Brooklyn Ezeh

Personal information
- Full name: Brooklyn Kevin Ezeh
- Date of birth: 23 June 2001 (age 25)
- Place of birth: Hamburg, Germany
- Height: 1.88 m (6 ft 2 in)
- Position: Left-back

Team information
- Current team: Dynamo Dresden
- Number: 14

Youth career
- 2008–2019: Hamburger SV
- 2019–2020: Schalke 04

Senior career*
- Years: Team / Apps / (Gls)
- 2020–2022: Schalke 04 II / 42 / (2)
- 2022: Viktoria Berlin / 12 / (2)
- 2022–2023: SV Wehen Wiesbaden / 33 / (2)
- 2023–2026: Hannover 96 / 23 / (0)
- 2024–2026: Hannover 96 II / 11 / (0)
- 2026–: Dynamo Dresden / 0 / (0)

= Brooklyn Ezeh =

German footballer (born 2001)

Brooklyn Kevin Ezeh (born 23 June 2001) is a German professional footballer who plays as a left-back for club Dynamo Dresden.

==Career==
Ezeh is a former youth academy player of Hamburger SV and Schalke 04. On 18 January 2022, he moved to 3. Liga club Viktoria Berlin. He made his professional debut on 22 January 2022 in a 2–0 league defeat against 1. FC Kaiserslautern.

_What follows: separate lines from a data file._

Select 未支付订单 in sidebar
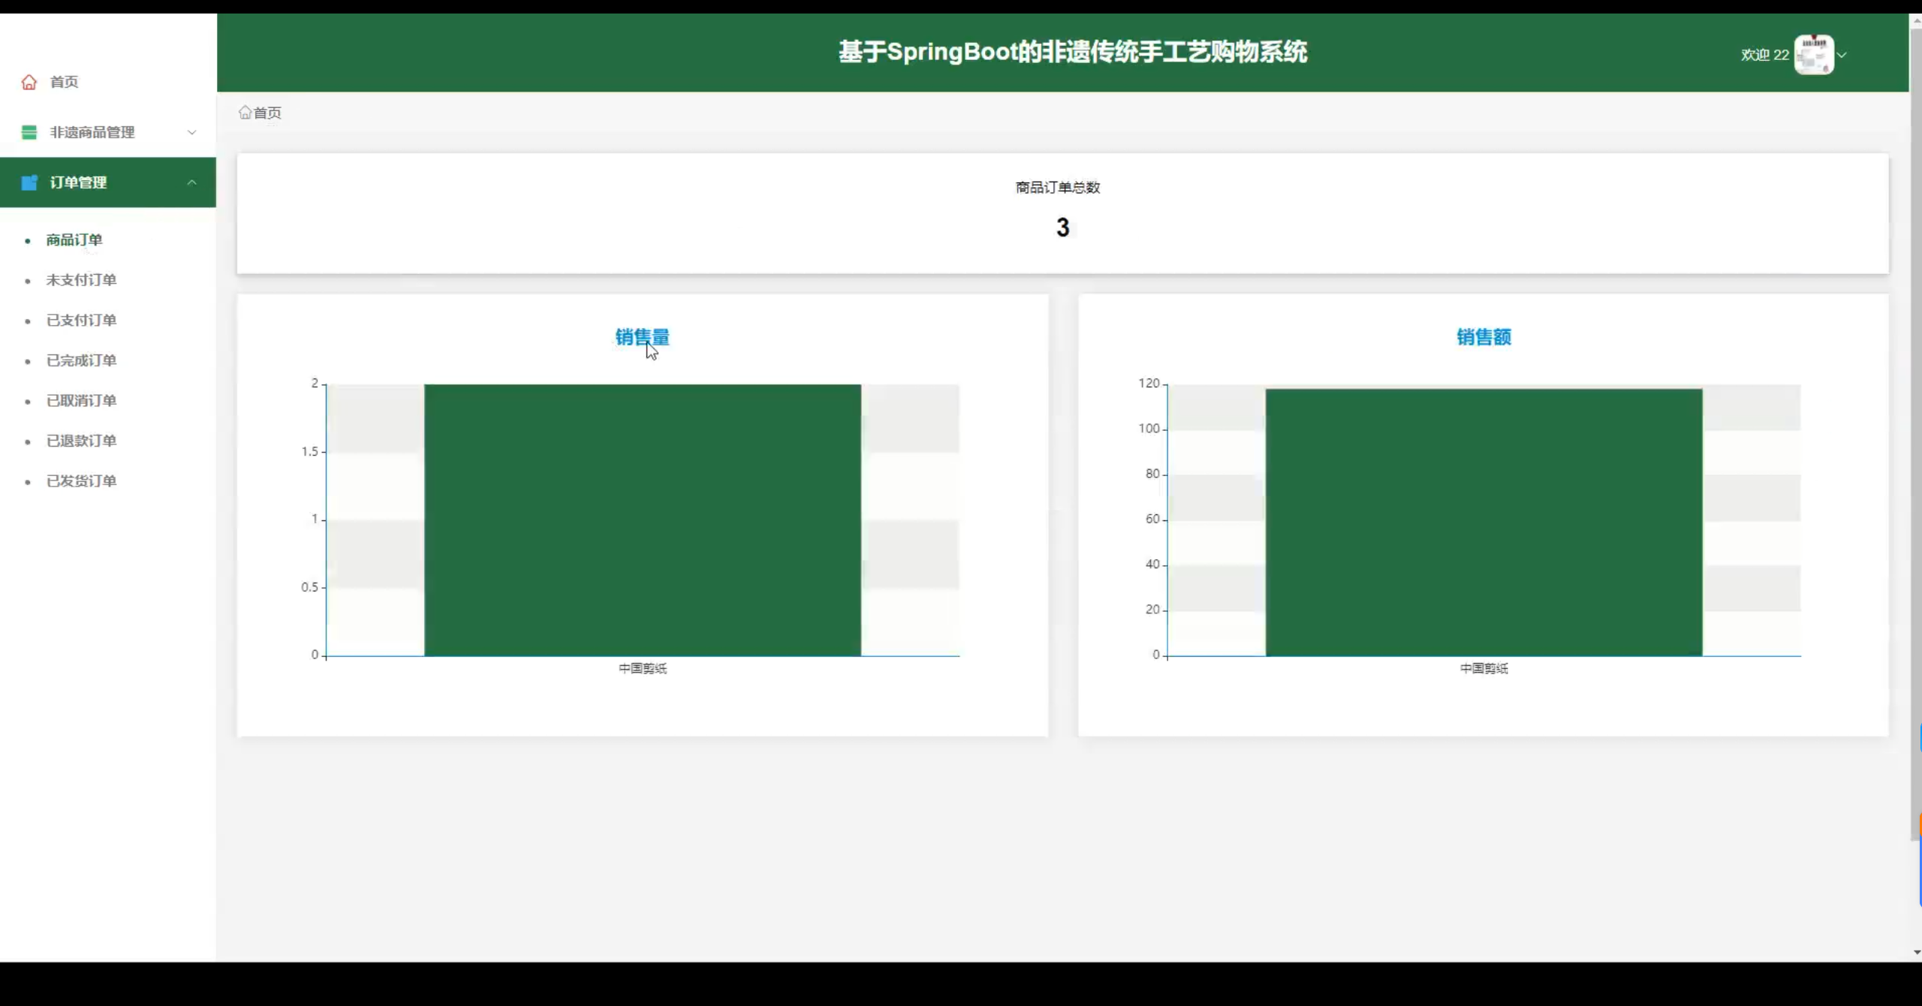This screenshot has height=1006, width=1922. coord(81,280)
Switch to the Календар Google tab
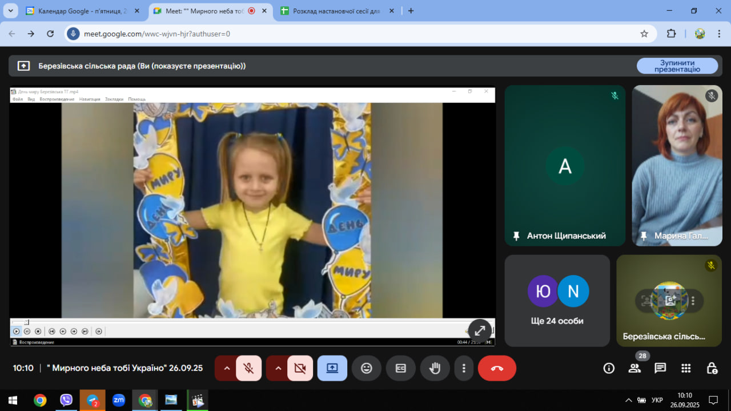The image size is (731, 411). point(80,11)
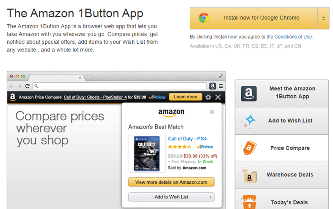Click the Today's Deals icon

click(249, 201)
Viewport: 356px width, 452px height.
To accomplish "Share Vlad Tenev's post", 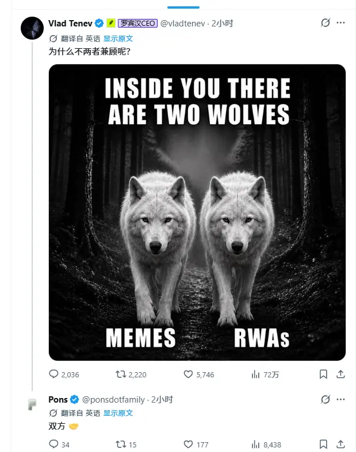I will click(x=340, y=374).
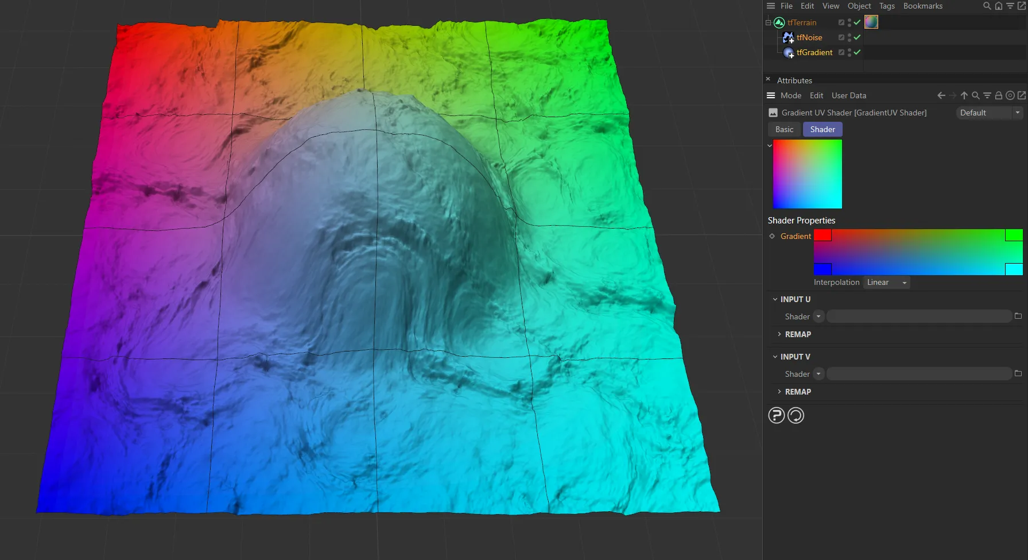Click the INPUT U shader input field

(918, 316)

In July 2022, Ezeh signed a two-year contract with SV Wehen Wiesbaden until June 2024.

In June 2023, Ezeh joined 2. Bundesliga side Hannover 96 on a three-year deal, with an option of a fourth.

On 10 June 2026, Ezeh signed with Dynamo Dresden.

==Personal life==
Born in Germany, Ezeh is of Nigerian descent.